Para el observador externo, el calendario escolar parece un queso gruyere lleno de huecos libres. Sin embargo, tras 35 años de trayectoria —caminando desde el frente del aula como docente, gestionando la complejidad de una escuela como directivo y sirviendo desde la función pública educativa— puedo afirmar categóricamente que esa percepción es un espejismo que oculta una realidad de profundo desgaste físico, mental y emocional.
La docencia no es una labor mecánica. No se trata de ensamblar piezas idénticas en una línea de producción. Educar en Chihuahua implica pararse frente a grupos heterogéneos de 30 o 40 estudiantes, cada uno con un universo propio, con ritmos de aprendizaje dispares y, a menudo, cargando mochilas emocionales pesadas que el maestro ayuda a sostener.

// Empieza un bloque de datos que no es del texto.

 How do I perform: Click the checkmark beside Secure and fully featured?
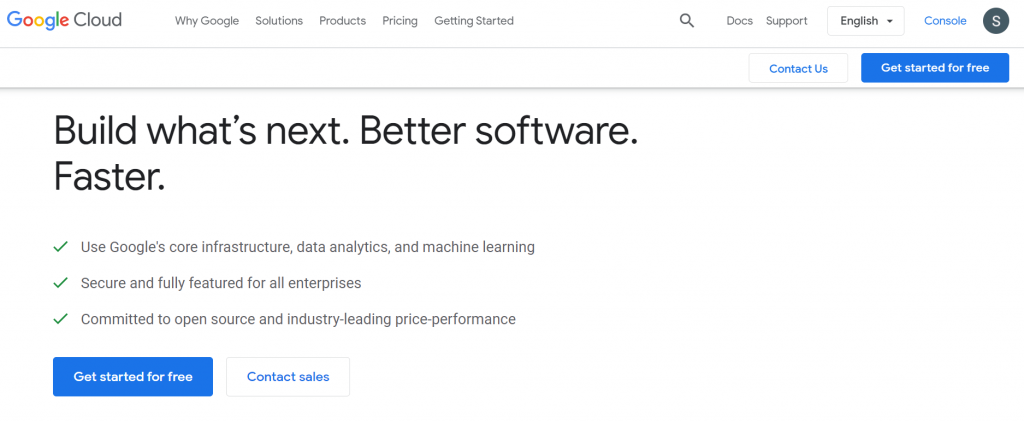coord(61,283)
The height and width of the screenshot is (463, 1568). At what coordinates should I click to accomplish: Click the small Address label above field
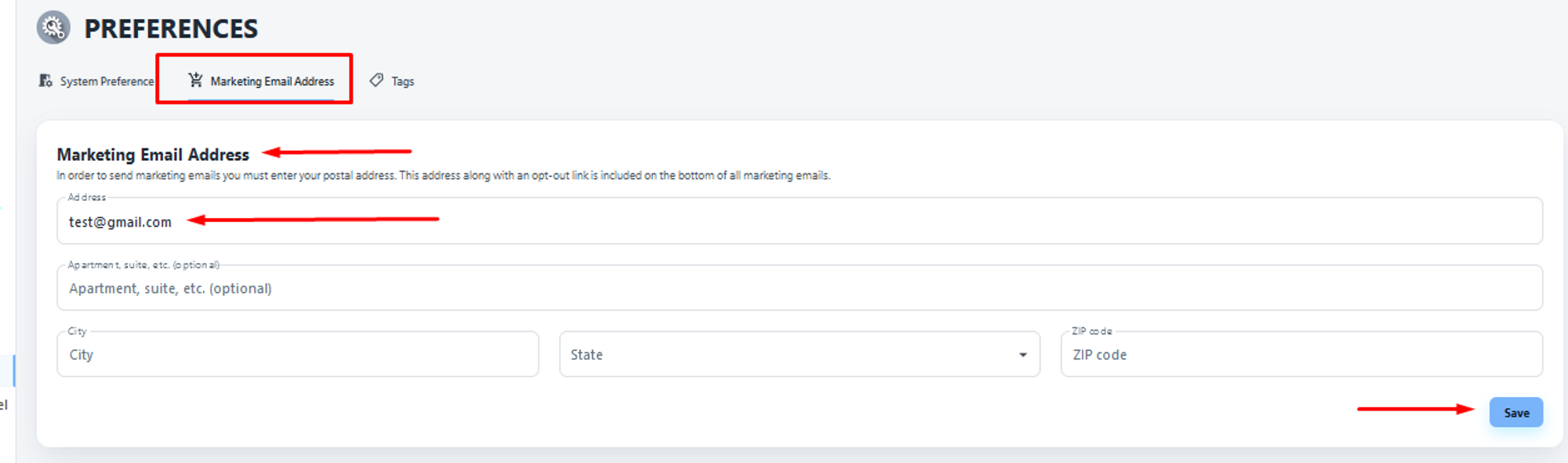click(86, 198)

La investigación educativa y la neurociencia nos dicen que la atención constante, la toma de cientos de micro-decisiones por hora y la gestión de la conducta, generan una carga cognitiva abrumadora. A esto llamamos «fatiga por compasión» y «síndrome de burnout». El cerebro del docente está en estado de alerta máxima durante su jornada, no solo transmitiendo conocimiento, sino mediando conflictos, detectando rezagos y garantizando la seguridad de menores.
Quienes critican los periodos de receso escolar olvidan que el trabajo docente no termina cuando suena el timbre de salida. Existe una «jornada invisible»: la planeación didáctica, la revisión minuciosa de trabajos, la capacitación continua y la carga administrativa que, lamentablemente, ha ido en aumento. El docente se lleva el trabajo a casa, física y mentalmente.

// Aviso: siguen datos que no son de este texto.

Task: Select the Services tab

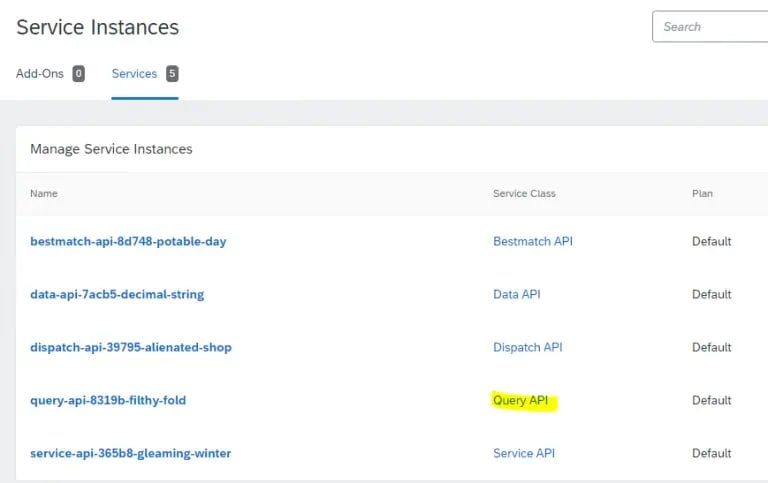Action: (134, 74)
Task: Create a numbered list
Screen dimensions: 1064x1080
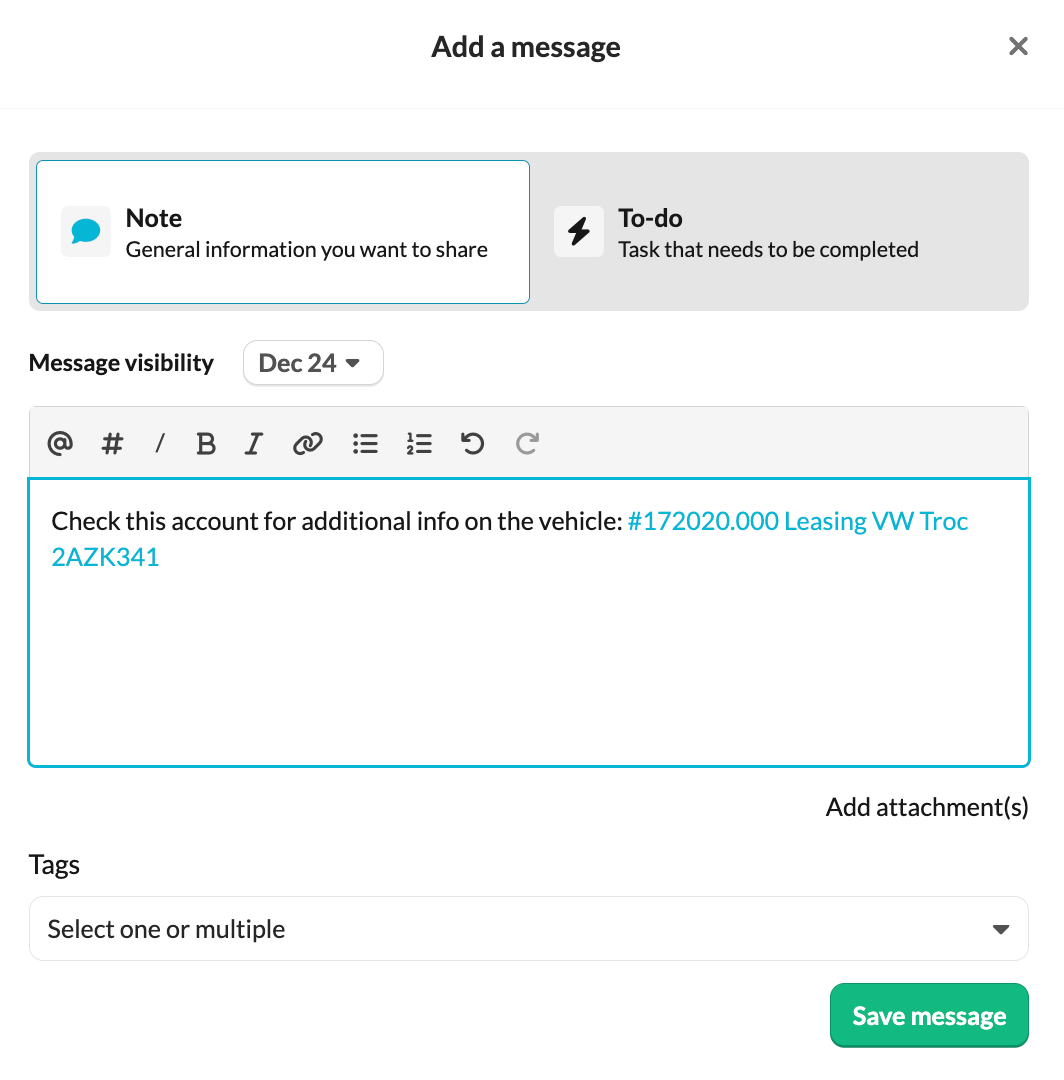Action: click(419, 443)
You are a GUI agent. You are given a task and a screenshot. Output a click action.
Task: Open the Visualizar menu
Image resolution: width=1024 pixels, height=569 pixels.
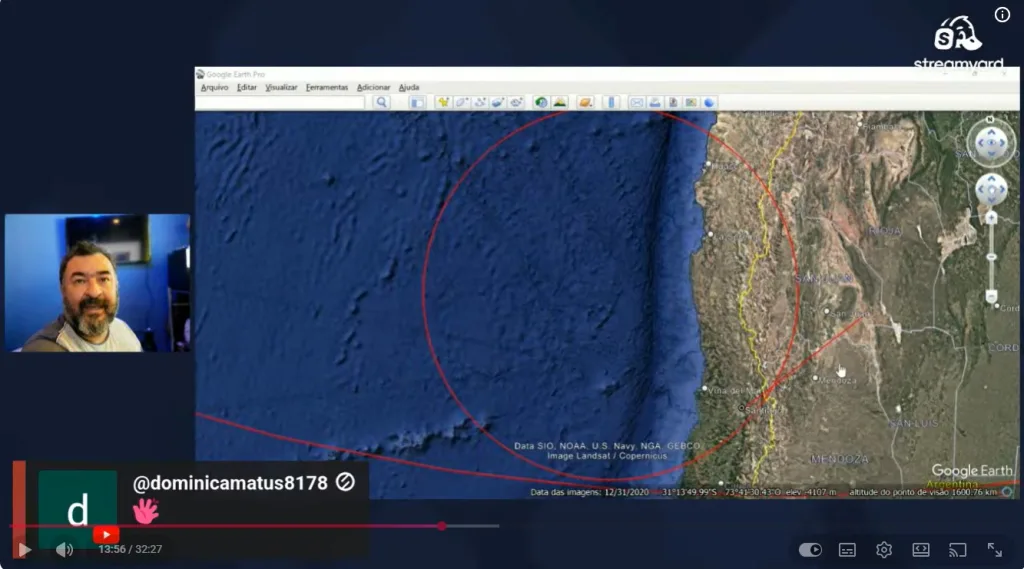[x=281, y=88]
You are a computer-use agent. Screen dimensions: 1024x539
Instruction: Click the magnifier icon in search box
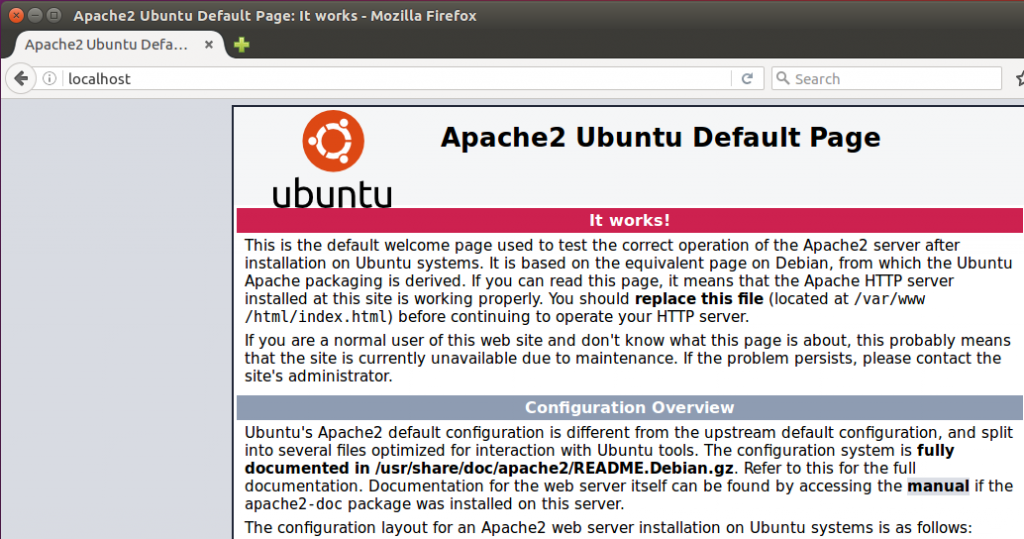coord(783,79)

En nuestra realidad estatal, donde el clima extremo y las distancias geográficas añaden capas de dificultad, el descanso no es un lujo hedonista; es una necesidad fisiológica y un imperativo pedagógico. Un maestro agotado, estresado o enfermo no puede tener la paciencia, la claridad y la creatividad que nuestros niños y jóvenes merecen.
Los periodos de receso escolar (que no siempre son vacaciones puras, pues a menudo incluyen consejos técnicos y capacitación) funcionan como una válvula de escape necesaria para descomprimir la presión acumulada. Son el tiempo para reconfigurar la mente, sanar la voz y recuperar la energía vital para volver a inspirar.
Invito a la sociedad chihuahuense a cambiar la narrativa. Dejemos de contar los días que el maestro «no está en la escuela» y empecemos a valorar la intensidad y la calidad de los días que sí está. Reconocer la necesidad de descanso de nuestros educadores no es defender un privilegio gremial; es defender la calidad de la educación que reciben nuestros hijos. Porque solo un maestro pleno, descansado y valorado puede encender la llama del aprendizaje.
Después de tres décadas y media al servicio de la educación, sé que el mejor recurso de una escuela no es su edificio ni su tecnología, sino la mente y el corazón de sus maestros. Cuidémoslos.
Aprovecho la oportunidad para agradecer a El Puntero, a su director Francisco Milla y a todos los lectores por estar presentes en mis reflexiones. Les deseo una Feliz Navidad y un próspero 2026. Nos leemos en enero, bendiciones.